« La lumière est dans le livre. Ouvrez le livre tout grand. Laissez-le rayonner, laissez-le faire. »
Victor Hugo
(Extrait du Discours d'ouverture du congrès littéraire, 1878)

Le miroir brisé


L'Immortelle de Lumière se rendit aussi discrètement que possible dans la chambre de Légalorme. Elle ne voulait pas l'épier mais comprendre pourquoi les doutes s'emparaient de lui depuis son arrivée au riad. Tapie dans un coin de la pièce, ses jades observaient l'elfe. Pourquoi ? Elle ferma les yeux et se concentra sur les énergies et les flux de magie de la pièce. Elle s'enivra de l'aura de Légalorme, du jaspe protecteur. Et soudain, elle comprit. Elle ouvrit les yeux et suivit l'essence magique qui avait éveillé une partie de son cœur. Il ne fallut pas longtemps pour qu'elle se retrouve dans la chambre de Lunabstrus.
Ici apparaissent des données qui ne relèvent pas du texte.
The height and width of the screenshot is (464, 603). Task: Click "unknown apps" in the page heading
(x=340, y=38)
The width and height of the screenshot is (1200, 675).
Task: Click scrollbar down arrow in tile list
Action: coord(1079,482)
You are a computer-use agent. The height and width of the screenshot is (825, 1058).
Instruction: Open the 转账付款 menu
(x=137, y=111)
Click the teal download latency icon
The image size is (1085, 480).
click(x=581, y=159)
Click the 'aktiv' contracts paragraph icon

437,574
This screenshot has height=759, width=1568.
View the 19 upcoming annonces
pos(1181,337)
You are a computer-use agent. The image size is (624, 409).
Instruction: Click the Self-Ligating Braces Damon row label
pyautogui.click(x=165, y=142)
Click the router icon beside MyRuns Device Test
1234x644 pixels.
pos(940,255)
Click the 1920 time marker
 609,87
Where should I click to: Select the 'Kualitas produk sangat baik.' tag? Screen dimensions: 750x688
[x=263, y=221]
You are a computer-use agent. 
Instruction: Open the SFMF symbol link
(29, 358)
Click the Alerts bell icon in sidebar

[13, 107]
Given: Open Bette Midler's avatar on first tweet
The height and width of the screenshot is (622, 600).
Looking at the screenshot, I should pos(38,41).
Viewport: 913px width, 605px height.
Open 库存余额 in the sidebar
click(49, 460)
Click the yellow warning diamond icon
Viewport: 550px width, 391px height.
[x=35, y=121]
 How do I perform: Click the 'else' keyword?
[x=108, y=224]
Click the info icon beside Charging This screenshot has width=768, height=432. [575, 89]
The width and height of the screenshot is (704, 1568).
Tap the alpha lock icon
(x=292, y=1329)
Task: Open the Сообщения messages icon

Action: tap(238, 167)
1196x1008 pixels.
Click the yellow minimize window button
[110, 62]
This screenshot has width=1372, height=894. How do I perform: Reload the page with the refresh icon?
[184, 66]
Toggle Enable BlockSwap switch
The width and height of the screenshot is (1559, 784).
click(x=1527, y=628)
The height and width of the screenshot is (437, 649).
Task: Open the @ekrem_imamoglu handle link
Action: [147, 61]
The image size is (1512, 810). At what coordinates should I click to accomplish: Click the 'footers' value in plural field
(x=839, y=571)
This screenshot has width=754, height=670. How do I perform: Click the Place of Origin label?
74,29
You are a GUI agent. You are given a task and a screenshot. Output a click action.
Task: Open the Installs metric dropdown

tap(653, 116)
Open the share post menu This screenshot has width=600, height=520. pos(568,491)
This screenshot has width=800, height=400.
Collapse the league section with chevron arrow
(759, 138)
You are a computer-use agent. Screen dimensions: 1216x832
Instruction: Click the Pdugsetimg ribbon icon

L'aura puissante d'antimoine de son union pesait lourd sur toutes les autres magies de la maison.
La pièce n'avait pas changé depuis qu'elle y avait mis les ailes, comme suspendue dans le temps, à l'image de sa propre chambre au palais d’Écume. La présence était si forte ; voilà pourquoi Stibnita avait autant éloigné son guerrier de cette pièce.
– Amilys, ma jolie fée, murmura une voix suave.
– Lunabstrus, chuchota-t-elle.
Elle visualisa rapidement les différents coins de la pièce et figea son regard de jade dans le miroir brisé où deux turquoises brillaient. La silhouette du mage se dessina sur le cristal de roche, une main tendue vers la fée.
– Approche, ma Belle !
– Comment est-ce possible ? Tu es...
– ... de l'autre côté du miroir, je le sais, oui ! termina-t-il tristement.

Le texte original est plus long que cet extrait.